After Patti’s first miscarriage, I began a practice of singing the Sanctus at Mass in a very intentional way, joining my voice with the voices of our miscarried children in Paradise who now wait for us in the house of our dancing Father.

…Born that man no more may die:
Born to raise the son of earth,
Born to give them second birth.
Hark! the herald angels sing,
“Glory to the new-born King !”

The misery and majesty of Christmas


For many people, Christmas is a strange blend of pain and joy. It so often serves to spotlight difficult family issues, like loss, estrangement, grudges, hurt feelings, division, loneliness, financial distress, even as it can also shine into dark spaces a new and hopeful light.

But somehow, it seems to me, this gets at exactly what the Nativity of a Redeemer God is all about. Just think, Jesus was greeted at His conception with accusations of infidelity against His mother and the threat of divorce; was born far away from home, amid anxiety, fear, uncertainty and threats of violence; was welcomed by strangers and foreigners; was gifted with burial oils and then forced at once to flee into Egypt in the face of Herod’s massacre of innocent children.

The takeaway?

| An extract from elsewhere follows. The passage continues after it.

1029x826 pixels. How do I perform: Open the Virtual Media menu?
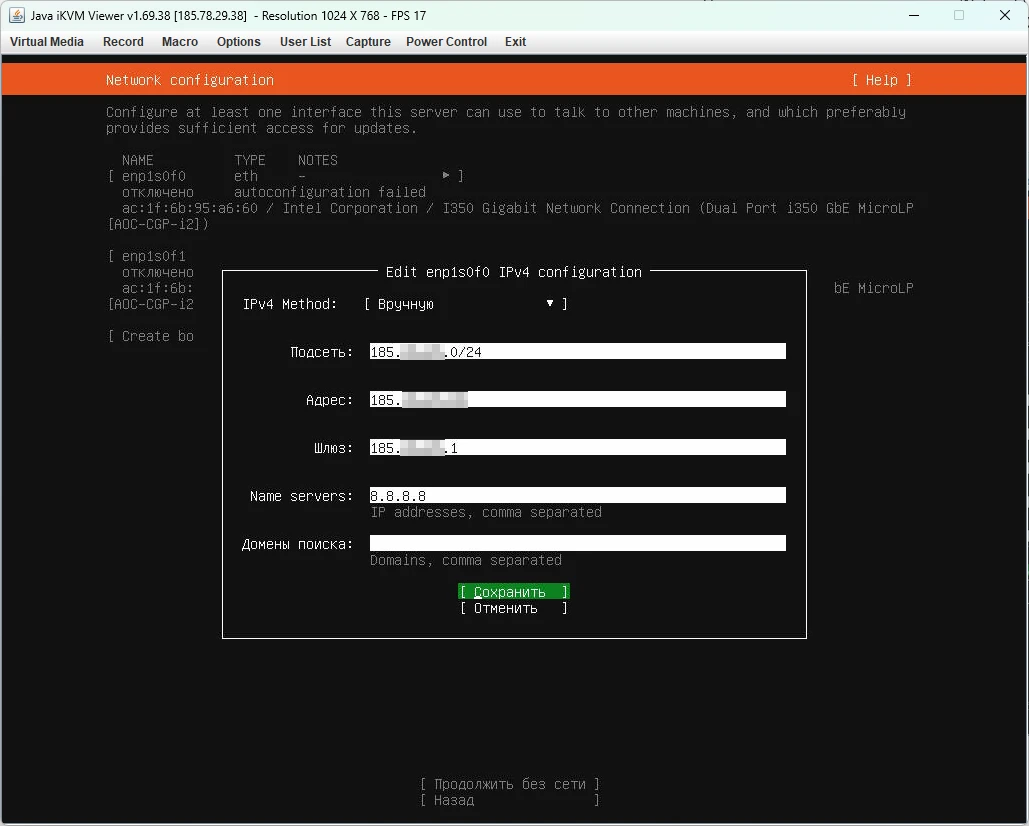pos(46,42)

God brings joy into our mess! This is indeed good news of great joy. But even more, His coming seems to agitate evil, to stir up trouble and exacerbate dysfunction, bringing what we’d rather hide away to the surface. The Redeemer isn’t interested in overlooking, incarcerating or covering up evil, but rather in overcoming it by exposing our festering wounds to the healing rays of His merciful gaze.

With such a vision, people of faith see in such challenges a precious opportunity to invite Jesus to be born again deep within our smelly stables. No matter where you find yourself, or how intractable the problem, remember to invite Him in and set Him loose. “Chains shall He break for the slave is our brother,” and this brother longs to be born into our miserable and majestic families.

But only if He is welcomed.

Maranâ thâ! Come, Lord Jesus! You are welcome. Amen.